Femmes, femmes, femmes, elles sont les héroïnes et actrices de trois spectacles

« La Tragédie de la vengeance » de Simon Stone tourne (mal) autour de sept actrices ; Selma Alaoui adapte, plus ou moins bien, « Apocalypse bébé » de la rageuse Virginie Despentes ; la délicate Marion Siéfert nous surprend encore en offrant un très bel écrin à la danseuse poppeuse Janice Bieleu et à la rappeuse Laetitia Kerfa aka Original Laeti.

Scène de "Du sale!" © Willy Vainqueur Scène de "Du sale!" © Willy Vainqueur
L’an dernier, le metteur en scène Simon Stone nous avait infligé une réécriture de la pièce de Tchekhov Les Trois Sœurs tout en en conservant le titre, laquelle aurait gagné, par honnêteté, à être rebaptisée « Les Trois Meufs » (lire ici) plus en osmose avec l’écriture, à donf dans le présentisme, commise par l’auteur Stone. Ce dernier, artiste associé au Théâtre de l’Odéon, persiste et signe cette année La Trilogie de la vengeance, « d’après » John Ford (Dommage qu’elle soit une putain), Thomas Middleton (The Changeling), William Shakespeare (Titus Andronicus) et Lope de Vega (Fuente Ovejuna). Cette fois le titre impétueux est le fruit de l’auteur – « modeste comme tous les plongeurs », comme disait Labiche. La chose aurait pu être intitulée « me too three » pour être plus en osmose avec la façon dont Stone entend mettre les femmes de notre temps au centre de son auto-proclamée trilogie.

La passe de trois

Si ses inspirateurs sont uniquement des dramaturges masculins, sa distribution devait être initialement totalement féminine. Finalement l’acteur, Eric Caravaca, déjà là dans Les Trois Sœurs, a été appelé à la rescousse pour interpréter les rôles de père et fils indignes.

Le public est réparti en trois groupes, lesquels voient le même spectacle en trois parties (séparées chacune par un entracte) mais dans un ordre différent. On se retrouve donc, tour à tour, dans une chambre d’hôtel plutôt luxueuse (le public est réparti en L devant une cage de verre), dans l’espace repos tout en longueur d’une entreprise avec machine à café, photocopieuse et table (le public est réparti de chaque côté dans un dispositif bifrontal) et devant un restaurant chinois (cette fois, le public prend place sur un unique gradin qui fait face à la scène, et observe ce qui se passe devant et dans l’entrée du restaurant).

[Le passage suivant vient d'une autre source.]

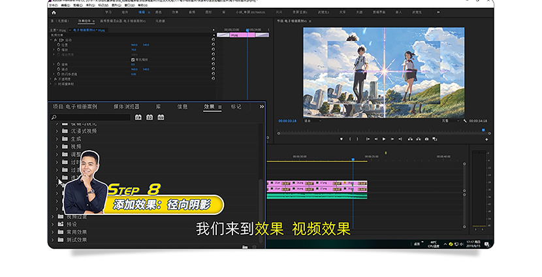Screen dimensions: 542x277
Task: Click inside the effects search field
Action: 91,118
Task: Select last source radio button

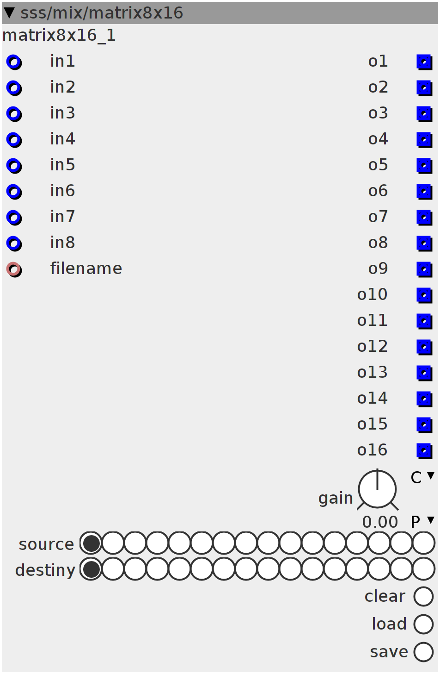Action: pos(424,543)
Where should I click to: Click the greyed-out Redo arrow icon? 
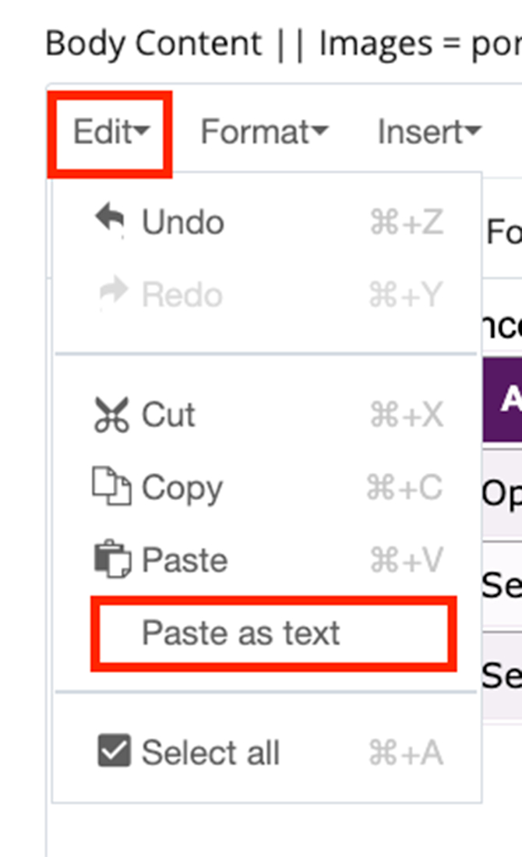pyautogui.click(x=113, y=294)
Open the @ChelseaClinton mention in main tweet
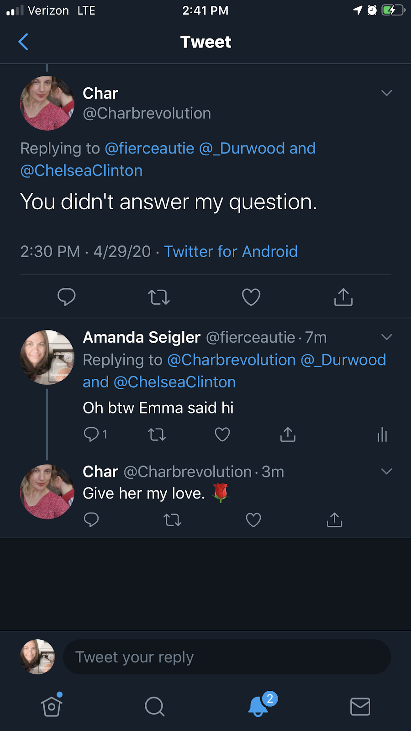 82,170
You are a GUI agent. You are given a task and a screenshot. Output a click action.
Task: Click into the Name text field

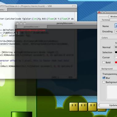[x=116, y=26]
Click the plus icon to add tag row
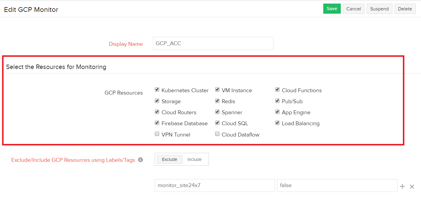This screenshot has height=207, width=421. point(402,186)
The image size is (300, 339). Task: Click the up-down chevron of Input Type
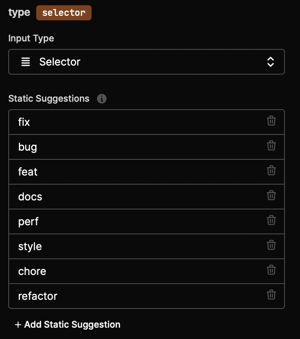(x=270, y=62)
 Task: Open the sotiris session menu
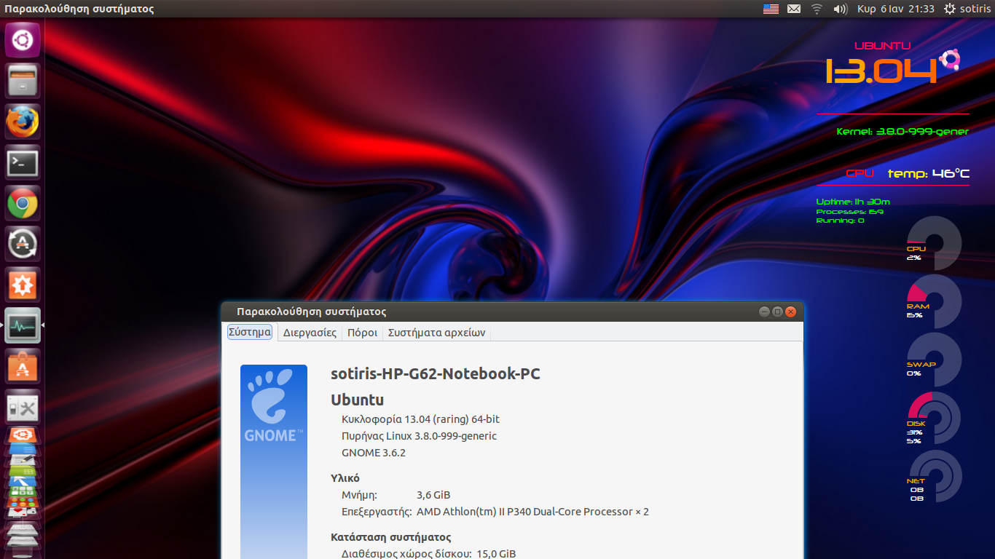967,9
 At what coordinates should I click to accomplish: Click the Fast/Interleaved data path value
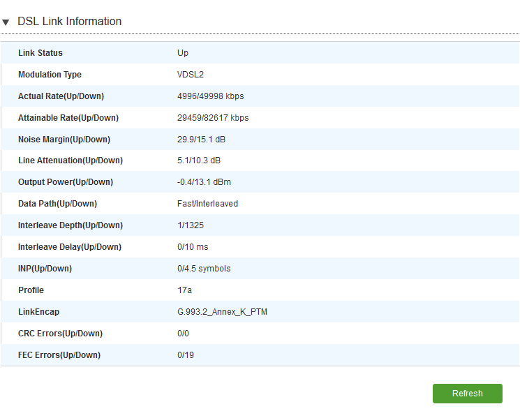pyautogui.click(x=207, y=204)
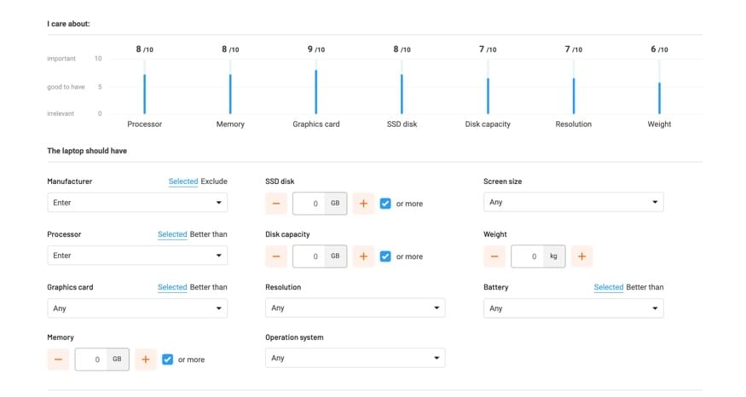Decrease Disk capacity with minus icon
The height and width of the screenshot is (397, 746).
276,256
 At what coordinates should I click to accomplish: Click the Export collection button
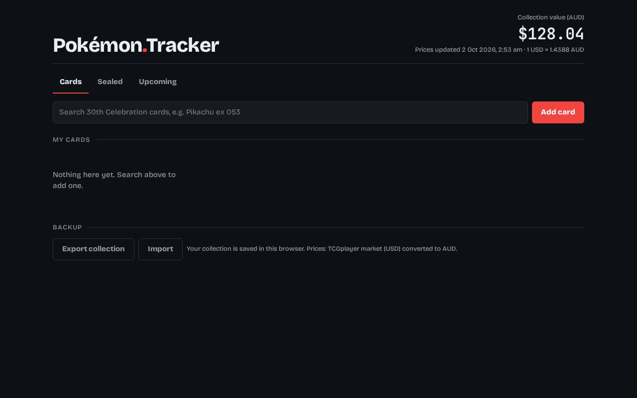(x=94, y=249)
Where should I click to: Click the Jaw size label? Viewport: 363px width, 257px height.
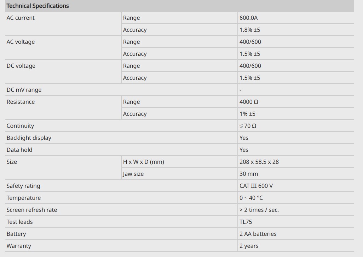(x=133, y=174)
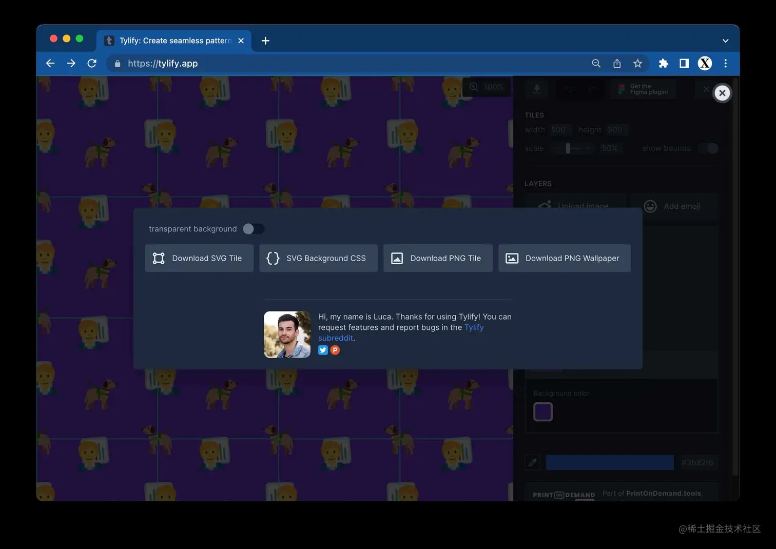
Task: Open the color eyedropper tool
Action: pos(532,462)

Scène de "La trilogie de la vengeance" © Elizabeth Carecchio Scène de "La trilogie de la vengeance" © Elizabeth Carecchio
Les actrices et l’acteur vont d’un espace à l’autre, faisant preuve d’une belle vélocité. Certains sont très à l’aise dans ce tournis, comme Eric Caravaca, Servane Ducorps, Eye Haïdara, Pauline Lorillard, Nathalie Richard et Alison Valence. Plus habituées aux plateaux de cinéma, Valeria Bruni Tedeschi (formée par Chéreau à Nanterre) manque un peu de nuances et Adèle Exarchopoulos manque de voix ou bien ce soir-là son micro hf était mal réglé (tous en sont équipés, comme c’est devenu la règle presque partout).

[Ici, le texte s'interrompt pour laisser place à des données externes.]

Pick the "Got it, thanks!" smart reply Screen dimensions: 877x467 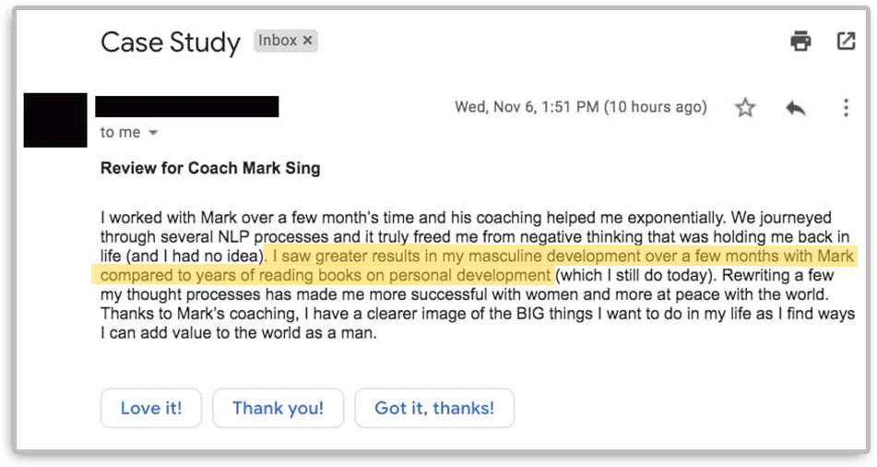[433, 408]
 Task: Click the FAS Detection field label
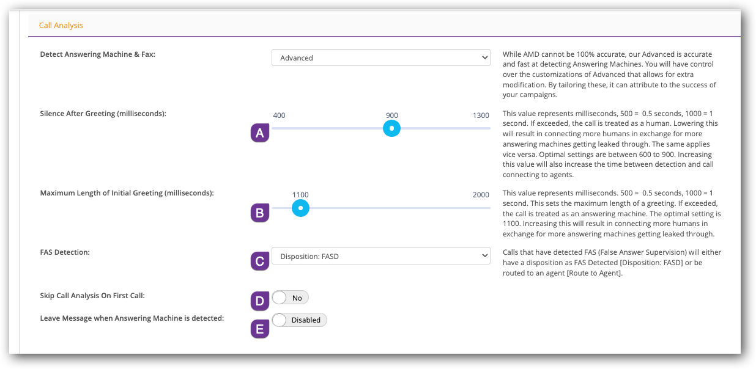coord(65,252)
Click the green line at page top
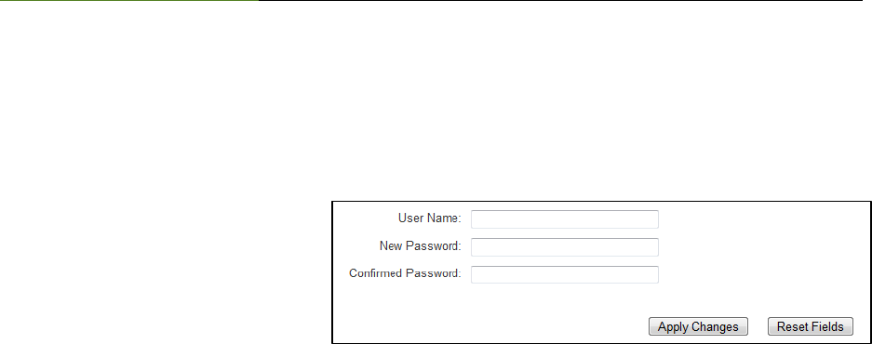Viewport: 872px width, 344px height. tap(129, 1)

Ne cherchez pas à retrouver les pièces mentionnées ci-dessus. Simon Stone les saucissonne, en jette des pans entiers et passe ce qui reste à la moulinette de son écriture passe-partout, sans relief, qui se veut quotidienne – elle l’est on ne peut plus ; genre : blaireau, putain, à chier. Ma jeune voisine de gauche aux ateliers Berthier, avant que cela ne commence, disait à sa copine avoir vu la veille Le Pays lointain de Jean-Luc Lagarce à l’Odéon VIe. « Une belle pièce », disait-elle. On ne peut pas en dire autant de La Trilogie de la vengeance. C’est un langage feignasse, jetable avant même usage, à la différence du kleenex ; un langage qui passe de la rue à la scène sans passer par la table.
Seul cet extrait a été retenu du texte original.